Reason #914

I think my timeline for change falls about every 1.5 to 2.5 years. I'm serious. If you've followed my blog for any length of time now, you've probably noticed this. My life is constantly changing. Things are not staying the same for long, and I can't decide if it is this stage of life or if it's just me. I have always considered myself a creature of habit, but I have become very familiar and use to change. I just wonder how many more big changes are in store for me.

I start a new job tomorrow. You're probably thinking, "Didn't you just start like 3 new jobs?" I know, it seems like it. Of course, had things gone the way I would have liked for them to a few years ago, I probably wouldn't be starting a new job tomorrow because I'd still be at my old one. And so I am learning to roll with it. To just take things as they come because, like or not, life is full of changes no matter how much plan.

Well, tomorrow is a new beginning. Tomorrow I get to begin again. I've never really been nervous to start a new job. My first job was so, well I don't even know how to describe it, that I figured if I could successfully do it, I could do anything. And so new jobs haven't intimidated me. In fact, I've walked in to any new position with full confidence that I would succeed. Thus far, I've been able to competently carry out each role I've taken on. But this is a new one. Well, it is but it isn't. I'm going to be in charge of a full function of a bank, and I've never had that kind of responsibility before. I've never been the one making the decisions or calling the shots. I've been the girl taking orders and instructions. The one who has been given assignments to carry out. Now, the roles are reversed, and this is new to me. New and unfamiliar, and I just want to do well. I want to do well, and I want to be liked. I want to succeed, and I want to make my new employer proud. And so tomorrow is the start of something totally and completely new, and I'm anxious to see how it is going to go.

You know, we never know what God has in store for us. If you asked me 10 years ago what I thought my life would look like, I would have predicted incorrectly. In high school and college, people would ask me what I wanted to do with my life, and I always felt bad that I didn't have an answer. I could tell you a thousand things that I didn't want to do, but I never knew what I wanted to do. I knew what I would have liked to do, but even then I didn't want to do those things. Really, they were just noble occupations that I had no particular interest in. And so I never really knew. I'd tell people I wanted to be a wife and a mom, but I never thought I'd be a banker. I didn't think I'd get my degree in accounting. I never thought I'd actually be a bible study teacher, and I was certain I'd never be a pet owner. I really had absolutely no clue at all, and I feel like now, in my late 20's, the pieces are sort of starting to fall together. I don't have it figured out in the least, but if you were to ask me right now what I wanted to do with my life going forward, here's what I'd tell you.

——

**TO BE DONE:**
a) In the paragraph of the blog post about starting a new job that begins "You know, we never know what God has in store for us," list the things the writer says they never thought or were certain they would never be or do.
b) Extend the blog post about starting a new job, picking up right after its final sentence.

**DATA:**

——

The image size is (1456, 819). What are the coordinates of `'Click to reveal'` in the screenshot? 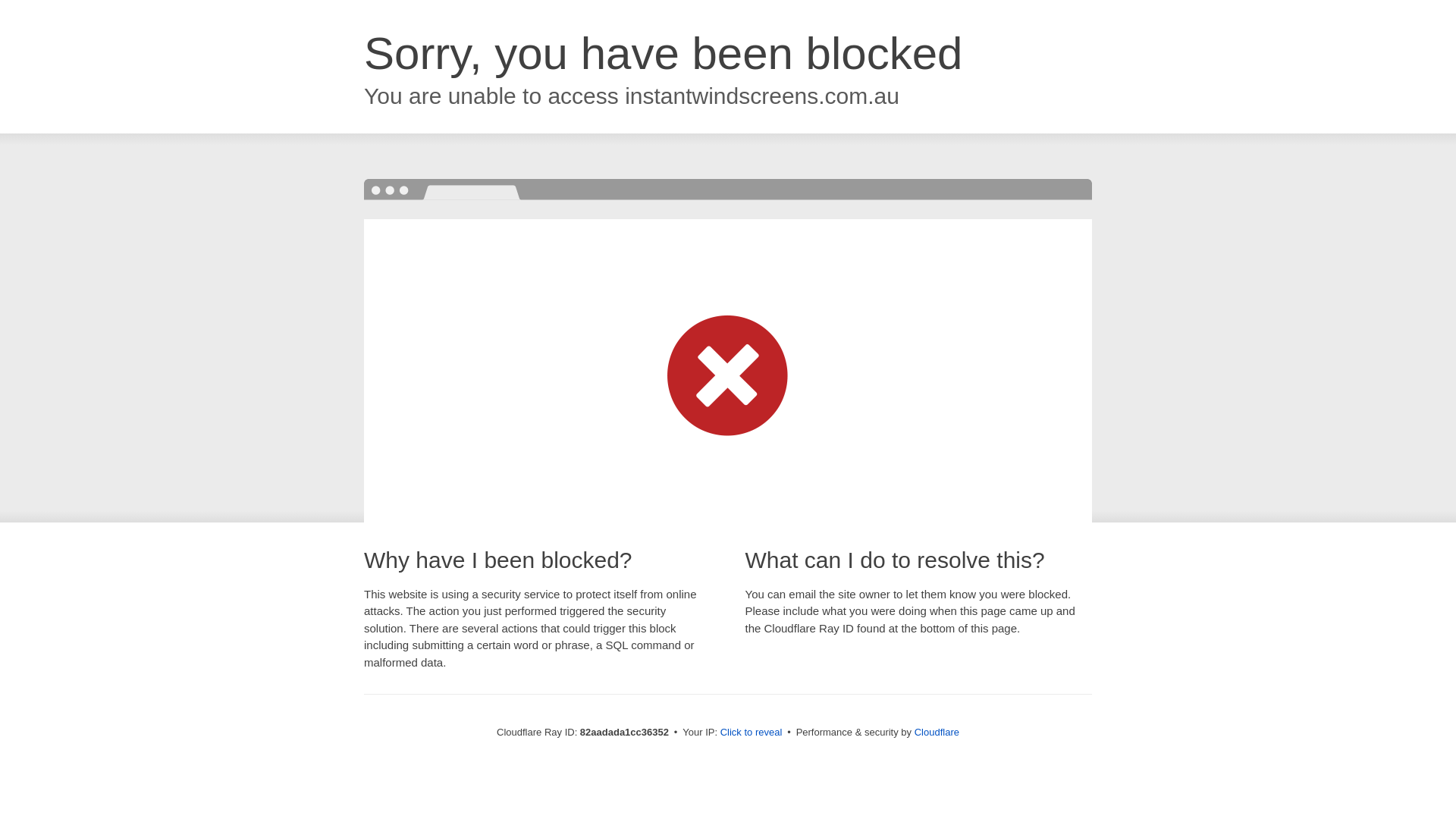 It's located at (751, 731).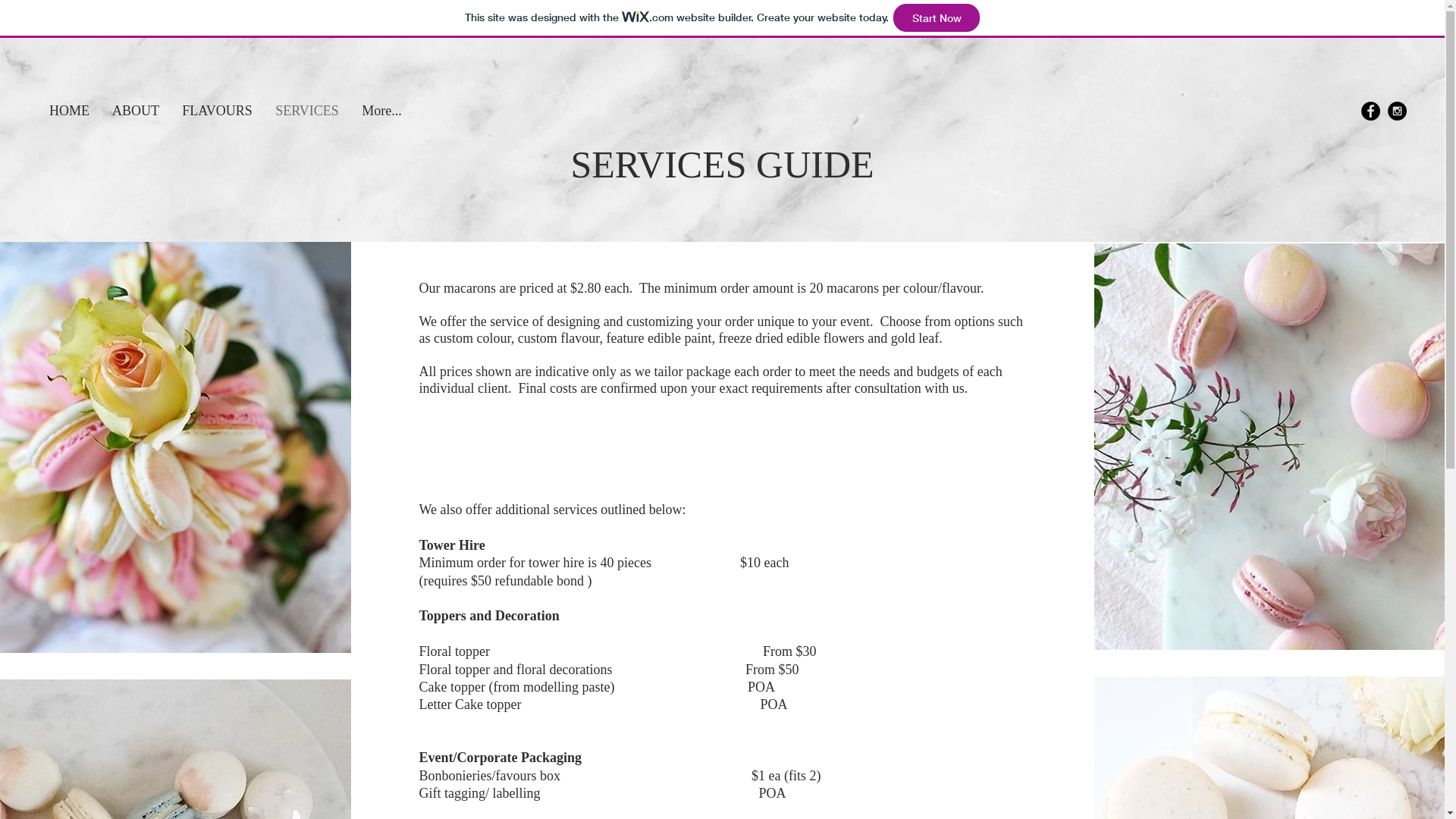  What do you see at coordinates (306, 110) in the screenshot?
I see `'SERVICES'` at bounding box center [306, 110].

——

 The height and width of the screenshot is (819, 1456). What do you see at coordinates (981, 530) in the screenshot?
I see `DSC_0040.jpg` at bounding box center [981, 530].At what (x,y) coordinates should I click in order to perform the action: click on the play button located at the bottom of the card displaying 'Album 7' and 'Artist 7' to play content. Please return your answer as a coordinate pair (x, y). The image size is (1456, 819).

——

**SOLVED TASKS:**
a)
- Be a banker
- Get a degree in accounting
- Be a bible study teacher
- Be a pet owner

b)
I'd say, "You know, I'm not certain. I'm still figuring that out one day at a time and trying my hardest not to get ahead of myself. I have my plans and ideas, but I've learned that God's are better so I'm trying to follow His. But I do know this, that regardless of what it is I end up doing with my life, whether it be a business woman, a writer, a bible teacher, a wife, a mother, or a dog owner, I want to honor Jesus. I want to live a life that pleases Him. I want Him to receive the glory for whatever it is He entrusts me with. I want people to look at my life and see that there is a difference. I want His love to pour out of me. I want to be His hands and feet and reflect Him in my words, my attitude, my choices, and my actions. I want to serve Jesus whole-heartedly. I want to make a difference for His name's sake. I want to be a light, to be the salt of the earth, and I want to make His name known. I want to work diligently at any task given to me because I know I'm doing it for Him. And I want Jesus to use me. I want to make the most out of the time and opportunities He has given me so that one day, when I stand before Him, I'll hear those sweet words, "well done good and faithful servant." That's really what I want to do."

I don't know what other changes will come my way, and I don't know what God has in store for me. But if you really want to know what it is that I want to do with my life, well, there it is. I want to live my life for Jesus because Jesus gave up His life for me.

#914 - Because He gave up His life so that I could live mine.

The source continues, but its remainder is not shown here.